Элизабет, вымученно улыбнувшись, еще раз солгала:

— Позвонил декан. Он хотел немедленно встретиться со мной. Так что я…

— Что еще натворил Филипп?

Смешно, ее мать почти слово в слово повторила вопрос, который она сама задала декану, но ей было не до смеха. Если сама Элизабет относилась к проделкам младшего сына с юмором и терпением, то ее мать постоянно выражала свое недовольство выходками Филиппа.

— Да ничего особенного, — поспешно сказала Элизабет. — Просто он поспорил с одним из школьников. Послушай, мама, если я сейчас же не оденусь, мы опоздаем к обеду. Эмма…

Элизабет была слегка удивлена тем, как мягко, но решительно Эмма вывела Ребекку Уолтере из комнаты. Служанка и глазом не моргнула, выслушав ложь Элизабет. Похоже, Эдвард всех в своем доме приучил к обману.

— Приготовить вам ванну, мэм? Эмма стояла в дверях, спокойно глядя.на Элизабет и на ее задравшуюся выше колен ночную рубашку.

— Да, пожалуйста. Ты быстро вернулась. Я думала, ты проводишь мать вниз.
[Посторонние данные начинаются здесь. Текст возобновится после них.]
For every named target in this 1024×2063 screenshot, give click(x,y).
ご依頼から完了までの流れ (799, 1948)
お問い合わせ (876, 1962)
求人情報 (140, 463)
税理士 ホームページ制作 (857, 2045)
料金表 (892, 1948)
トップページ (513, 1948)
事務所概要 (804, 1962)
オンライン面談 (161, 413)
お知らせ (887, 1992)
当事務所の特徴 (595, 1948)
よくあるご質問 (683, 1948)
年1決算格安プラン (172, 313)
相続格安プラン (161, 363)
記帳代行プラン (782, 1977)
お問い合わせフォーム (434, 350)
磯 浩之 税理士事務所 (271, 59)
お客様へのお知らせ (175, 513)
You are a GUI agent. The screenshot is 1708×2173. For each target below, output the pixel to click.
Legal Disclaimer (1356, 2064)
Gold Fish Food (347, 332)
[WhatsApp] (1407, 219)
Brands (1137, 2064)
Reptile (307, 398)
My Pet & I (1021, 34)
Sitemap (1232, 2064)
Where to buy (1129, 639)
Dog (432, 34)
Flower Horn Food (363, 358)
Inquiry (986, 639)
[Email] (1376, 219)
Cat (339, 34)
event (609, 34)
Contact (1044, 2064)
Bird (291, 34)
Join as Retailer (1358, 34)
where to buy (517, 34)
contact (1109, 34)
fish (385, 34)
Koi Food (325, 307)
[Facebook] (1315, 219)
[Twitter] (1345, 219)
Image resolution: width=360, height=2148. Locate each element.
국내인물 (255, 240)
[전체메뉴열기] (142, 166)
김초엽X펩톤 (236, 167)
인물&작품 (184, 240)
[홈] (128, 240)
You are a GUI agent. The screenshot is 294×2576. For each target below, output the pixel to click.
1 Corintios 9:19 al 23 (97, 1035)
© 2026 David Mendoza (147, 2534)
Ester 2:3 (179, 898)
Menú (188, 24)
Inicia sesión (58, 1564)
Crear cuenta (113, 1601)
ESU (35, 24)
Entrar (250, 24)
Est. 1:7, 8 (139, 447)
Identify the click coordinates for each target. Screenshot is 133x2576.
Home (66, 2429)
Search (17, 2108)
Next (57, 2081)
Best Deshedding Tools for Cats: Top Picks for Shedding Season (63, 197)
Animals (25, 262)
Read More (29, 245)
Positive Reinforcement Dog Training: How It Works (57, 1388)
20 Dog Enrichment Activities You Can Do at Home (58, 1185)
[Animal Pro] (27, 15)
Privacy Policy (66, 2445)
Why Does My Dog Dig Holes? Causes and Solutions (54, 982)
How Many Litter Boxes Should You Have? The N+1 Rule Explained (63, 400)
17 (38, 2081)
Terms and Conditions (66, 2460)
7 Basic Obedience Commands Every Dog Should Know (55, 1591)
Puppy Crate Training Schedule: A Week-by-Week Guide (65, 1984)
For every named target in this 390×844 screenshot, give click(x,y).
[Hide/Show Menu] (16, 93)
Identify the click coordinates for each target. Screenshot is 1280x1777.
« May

— Миссис Уолтерс не захотела, чтобы я ее провожала. Она сказала, что вы больше нуждаетесь в моей помощи.

Эмма прикусила губу, с трудом удержавшись от замечания, что здесь, в этом доме, жена канцлера казначейства важнее жены премьер-министра.

— Что ж, пожалуй, мне надо поторопиться. А тебе не следовало позволять мне так долго спать.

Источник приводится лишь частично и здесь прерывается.